In the search to quantify surface deformity two factors are thought important at present. The first is the degree of right–left asymmetry and the second is the size of the rotational prominence produced by the rib cage or loins as the scoliotic spine twists at its apex. A significant rotational prominence may exist with only small degrees of lateral curvature, and therefore a small Cobb angle.21 The size of this rotational prominence can be quantified using the Suzuki Hump Sum (SHS),10 a measure initially designed for the Moiré system, and this may be a better measure of deformity and operative results in these cases. Cobb angle may be corrected by surgery with less effect on the rib hump, leaving an unhappy patient.

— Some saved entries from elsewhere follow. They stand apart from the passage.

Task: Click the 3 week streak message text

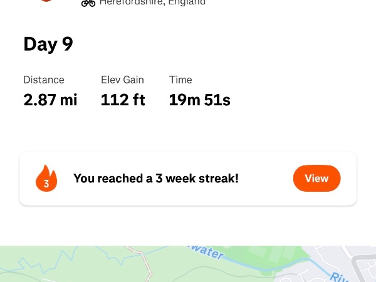Action: pyautogui.click(x=156, y=179)
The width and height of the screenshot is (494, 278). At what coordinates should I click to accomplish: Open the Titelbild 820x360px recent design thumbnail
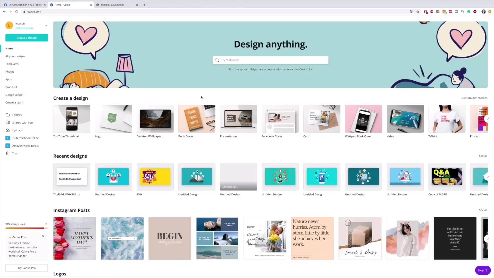click(72, 177)
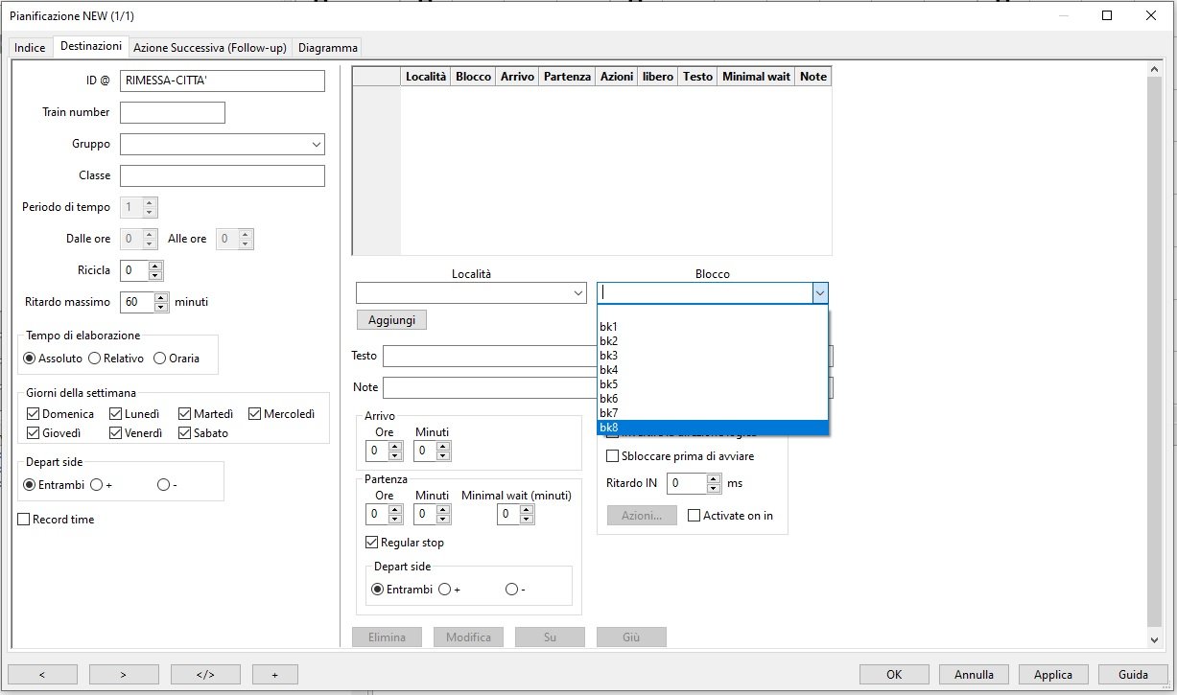This screenshot has width=1177, height=695.
Task: Click the next record '>' button
Action: pos(124,674)
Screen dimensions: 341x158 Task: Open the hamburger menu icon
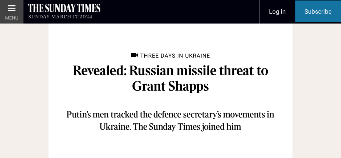click(11, 9)

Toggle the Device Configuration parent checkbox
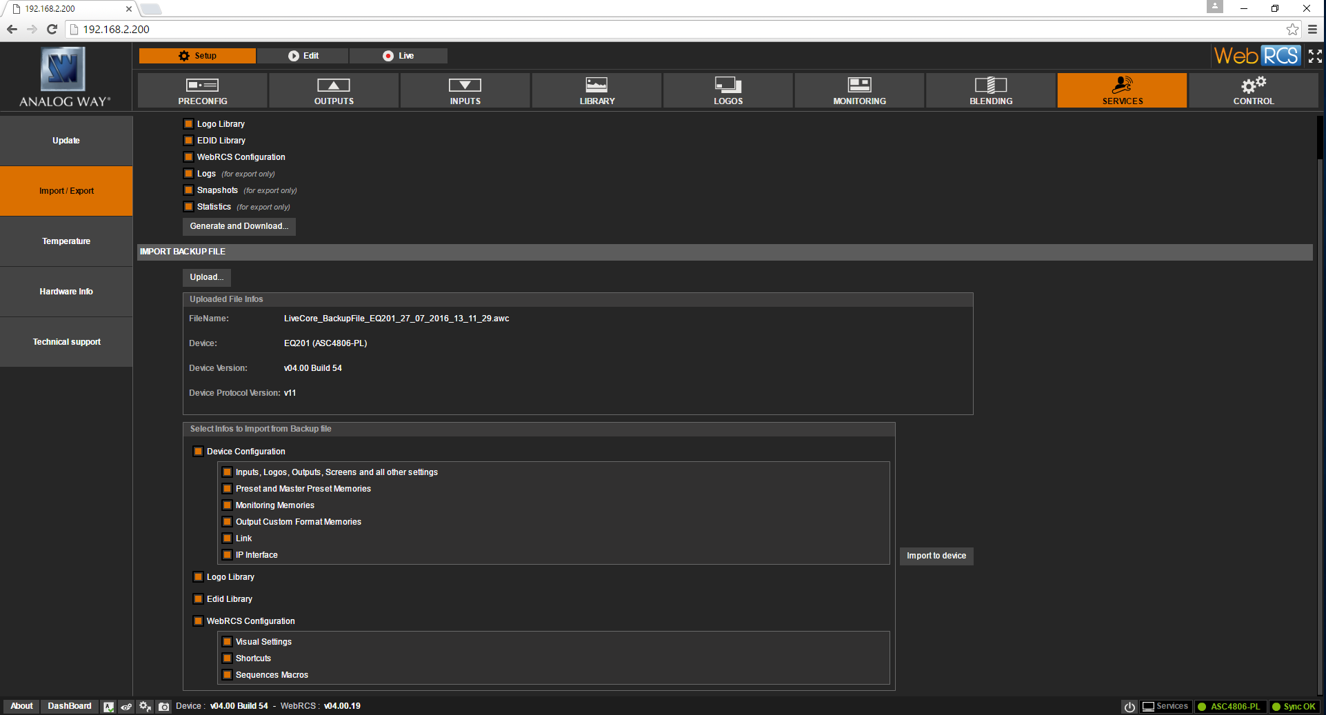coord(198,452)
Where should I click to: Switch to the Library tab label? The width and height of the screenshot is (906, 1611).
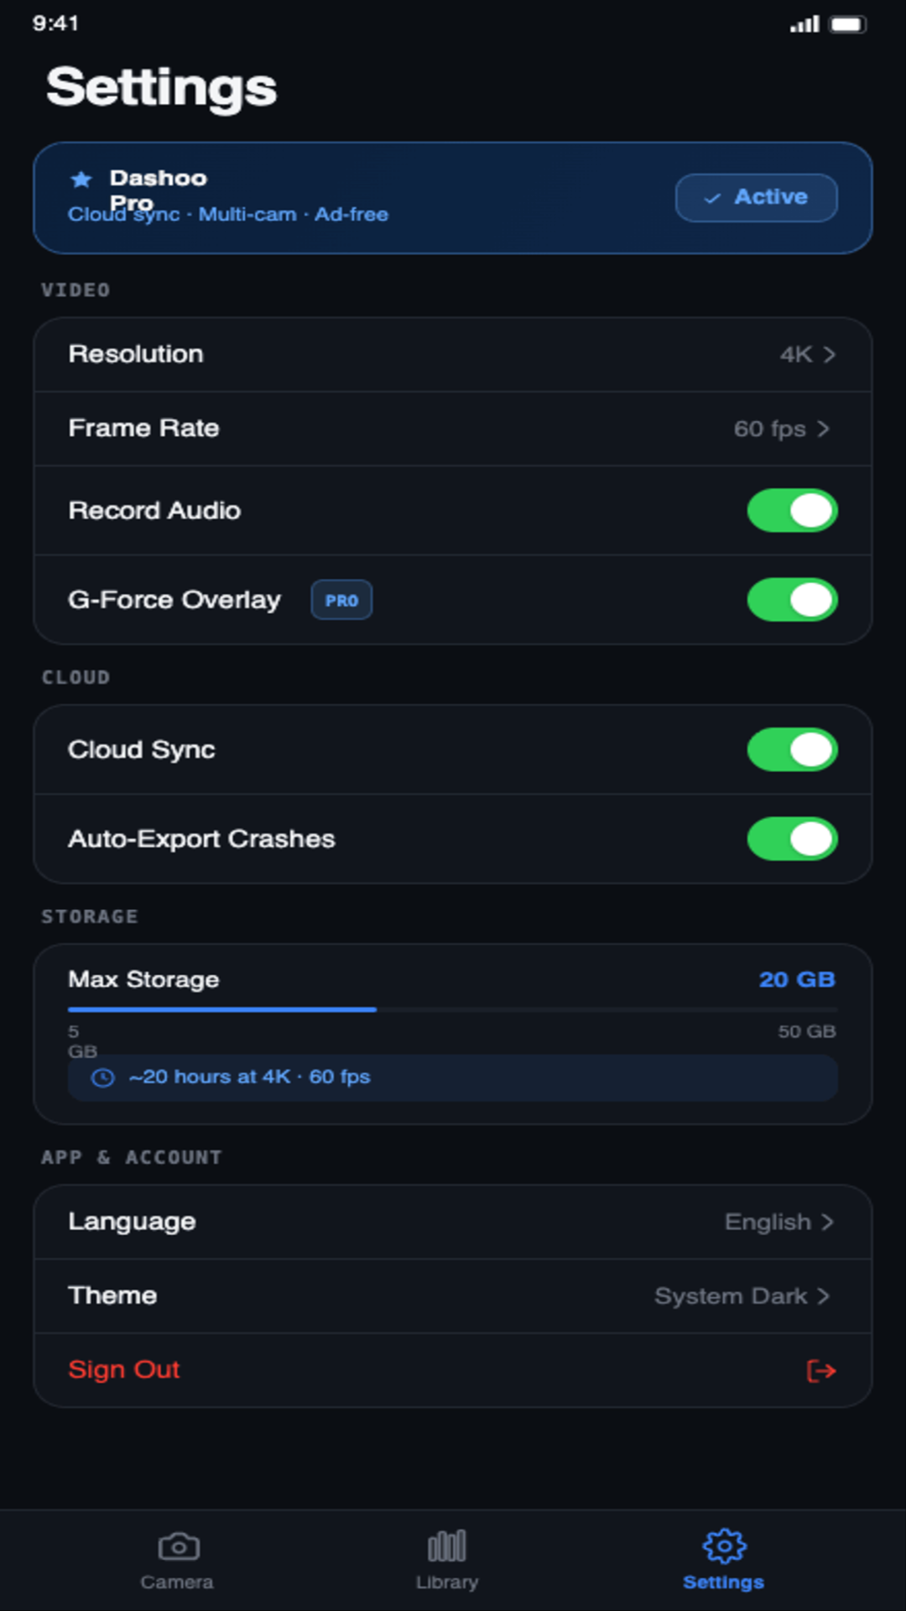point(446,1582)
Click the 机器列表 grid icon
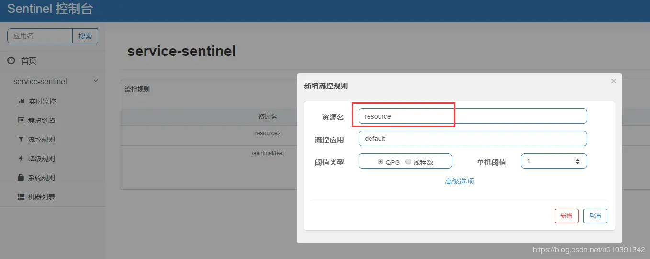Screen dimensions: 650x259 click(21, 197)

Using the Moiré system the SHS on its own has been used to follow up the progression of curves and reduce the number of radiographs taken of patients.10 It is has been found however, that in some patients, in whom apical rotation was not a major factor, the SHS was less accurate at detecting progression. This has led to the development of the Posterior Trunk Symmetry Index (POTSI), a surface measure of coronal plane asymmetry, calculated by looking at the relative positions of landmarks such as axillae, shoulders, and waist creases. Work is underway to produce normal ranges for these measures and it is hoped that the two combined will give a good measure of surface deformity.22 23
The Quantec system is also a valuable research tool. Its portability and safe nature make large scale studies of the normal population possible; many schools in Yorkshire have participated in studies looking at spinal growth and physiognomy. In addition to the clinically relevant surface measures, detailed above, the system can also produce three dimensional coordinates representing the position of the posterior spinal elements. This has been studied using complex mathematics showing a possible familial relationship to normal spine shape.24 A similar analysis has also proved able to detect even quite minor curves when combined with the SHS.25
Conventional imaging techniques are essential in the evaluation of children with scoliosis. Plain radiographs are required to confirm the diagnosis and may show a cause for the scoliosis such as hemivertebrae or rarely tumours. MRI is becoming more widely available and is used in the assessment of any patient or curve that does not fit into the normal clinical pattern to exclude sinister pathologies. Some feel that all patients in whom surgery is planned should have an MRI scan. Surface topography will not replace these investigations; however, it proves a useful adjunct to conventional assessment. The use of surface topography can reduce the number of radiographs required in the monitoring of patients with scoliosis and so reduce radiation exposure. Its versatility and true three dimensional nature can provide greater insight into the nature of the individual's deformity, and when combined with conventional imaging this may allow more informed planning of surgical strategies and accurate assessment of the surgical results.23 All images and measures produced by the system can be printed rapidly and stored within the patient's notes, providing a permanent pictorial history of deformity.
Clinicians are familiar with radiographs and like the simple measures that they yield. Surface topography produces unfamiliar, abstract measures whose meaning is not immediately apparent and hence the technique is not yet used to its full potential. The advent of open coil MRI scanning may allow topographical and truly three dimensional measures to be derived from a more familiar source, although as yet scanning times are too long. At present, if you wish to know a Cobb angle, take an x ray; if you wish to quantify deformity, surface topography may be a better option.